TASK TO CARRY OUT:
Begin at the line that holds "1341x896 pixels. At" and retype every line through the end of the material, both included. Leave out the pictures.

DATA EXTRACT:

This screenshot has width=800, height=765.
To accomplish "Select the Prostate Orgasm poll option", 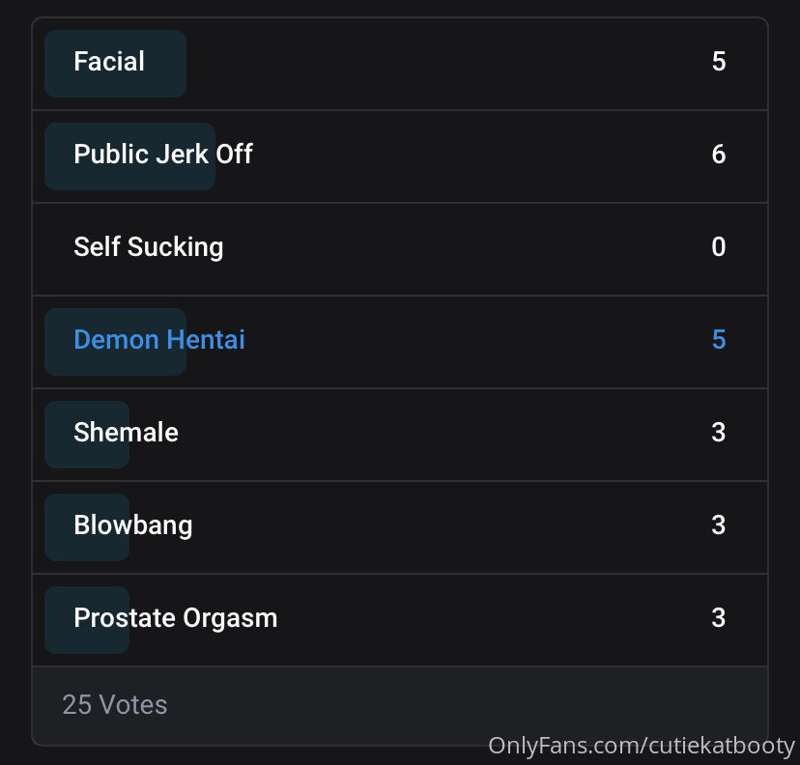I will 399,620.
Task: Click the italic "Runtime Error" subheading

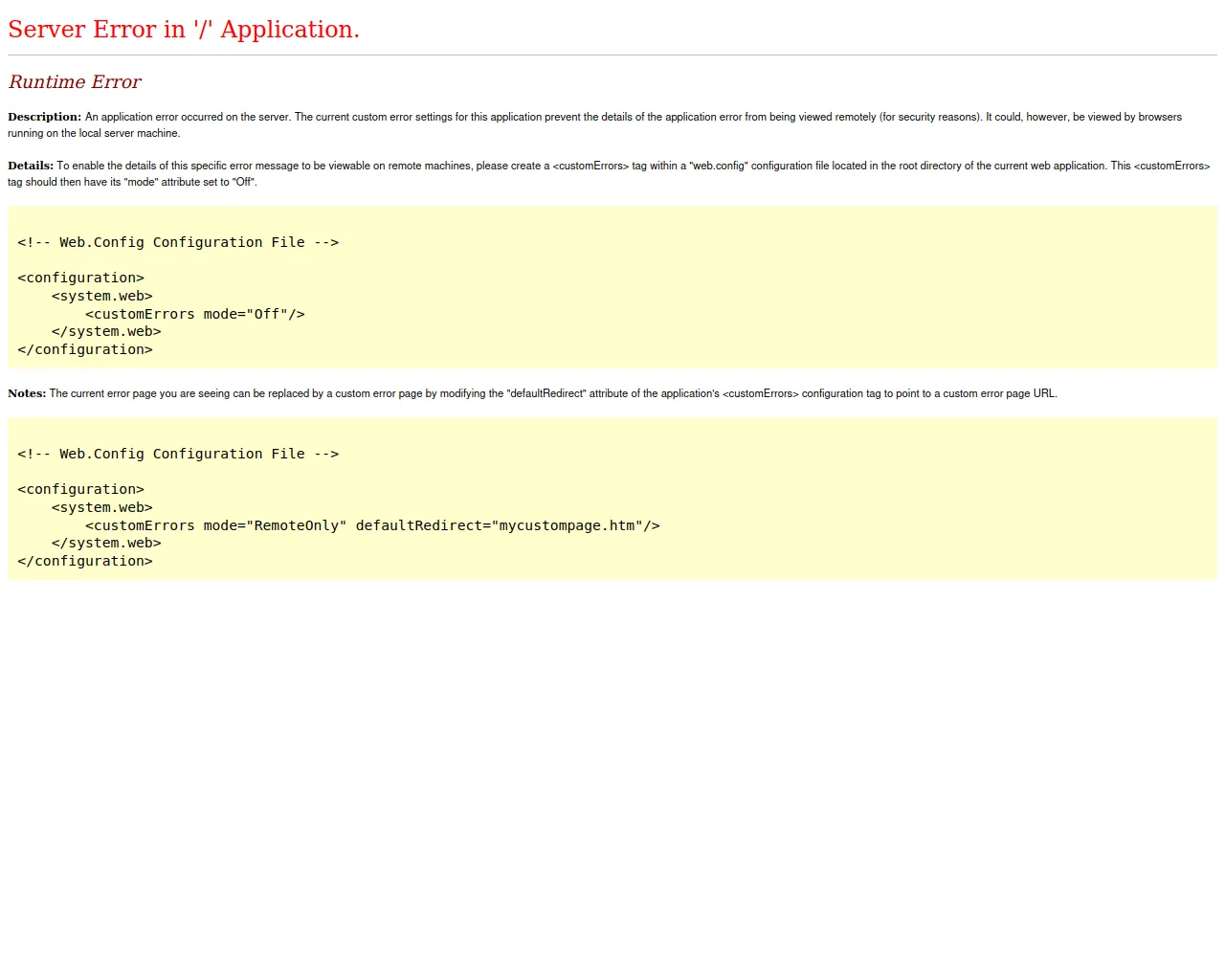Action: pyautogui.click(x=75, y=82)
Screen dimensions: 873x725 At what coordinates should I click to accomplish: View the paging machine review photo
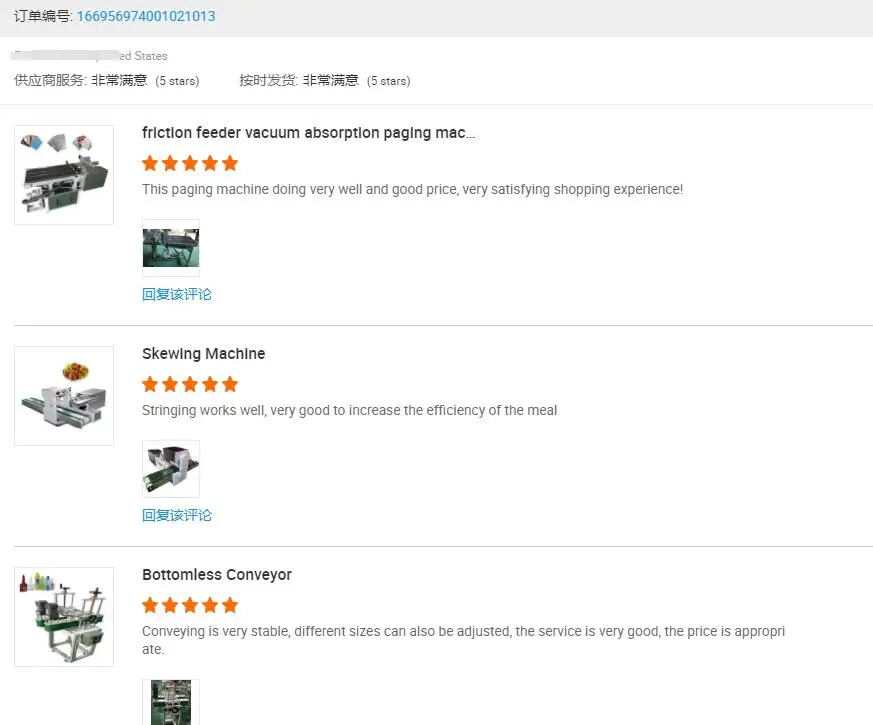tap(171, 248)
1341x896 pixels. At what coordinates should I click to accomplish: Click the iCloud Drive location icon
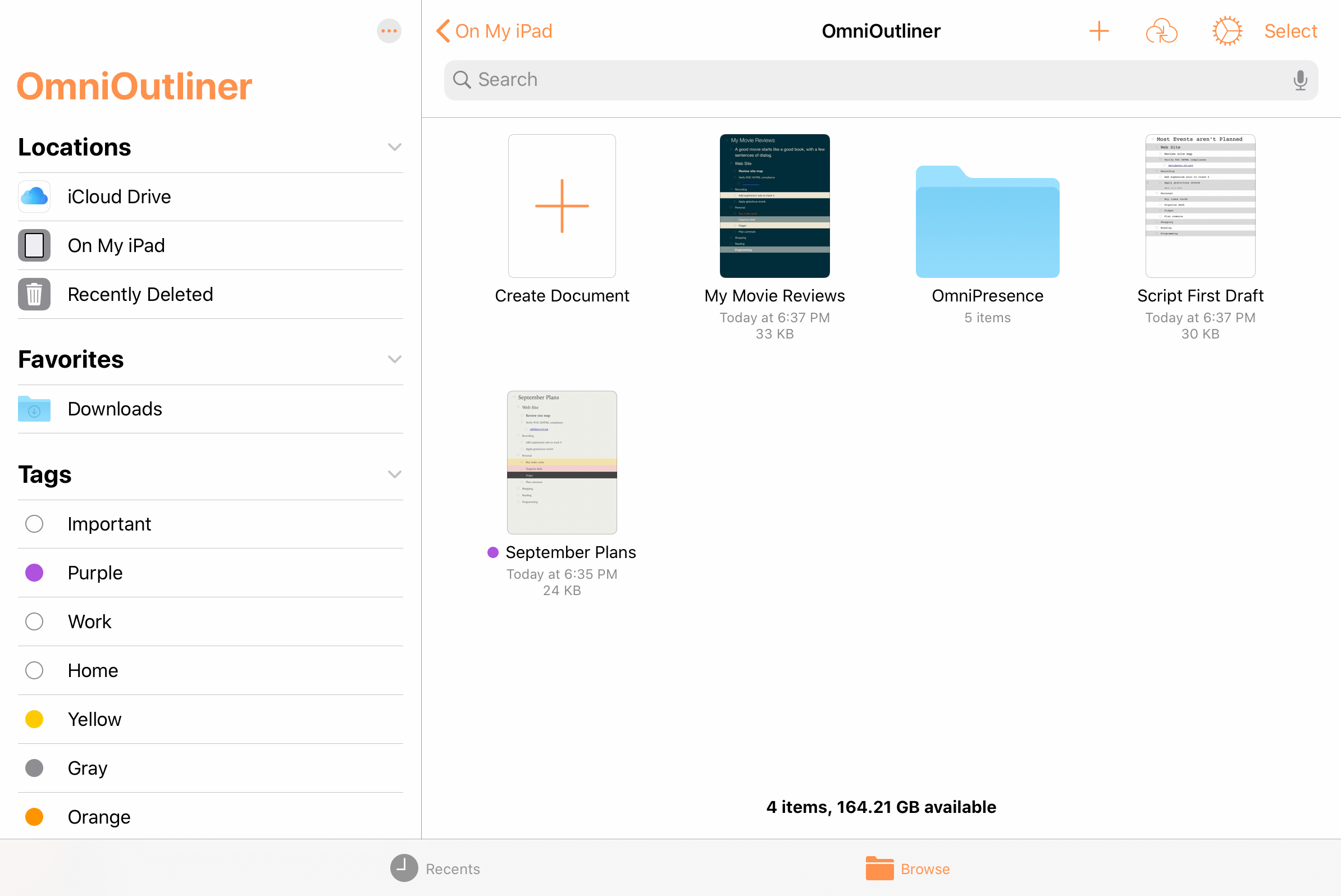point(35,196)
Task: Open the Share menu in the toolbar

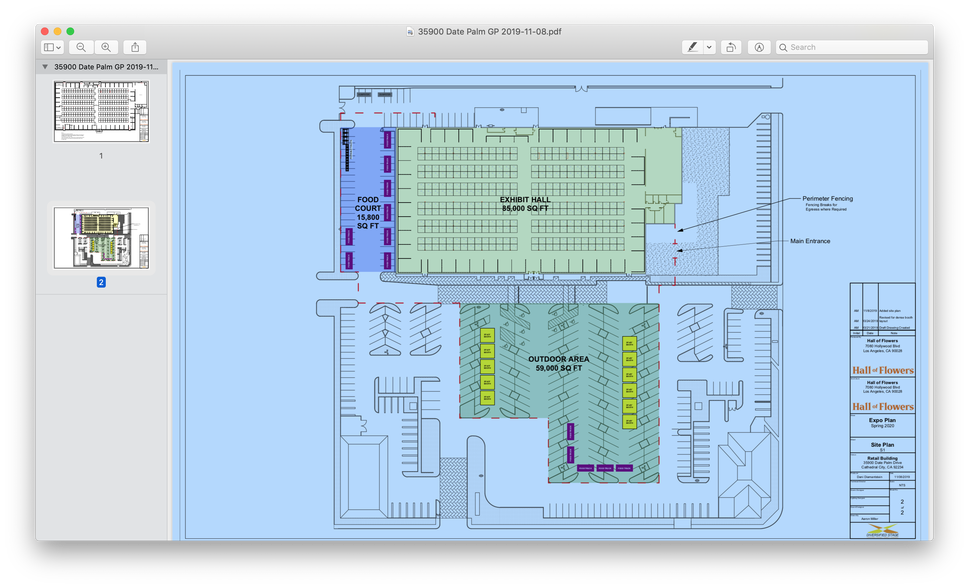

SOLUTION FOR THIS EXERCISE:
1341x896 pixels. At what coordinates should I click to accomplish: Click the iCloud Drive location icon
point(35,196)
Task: Open the Share menu in the toolbar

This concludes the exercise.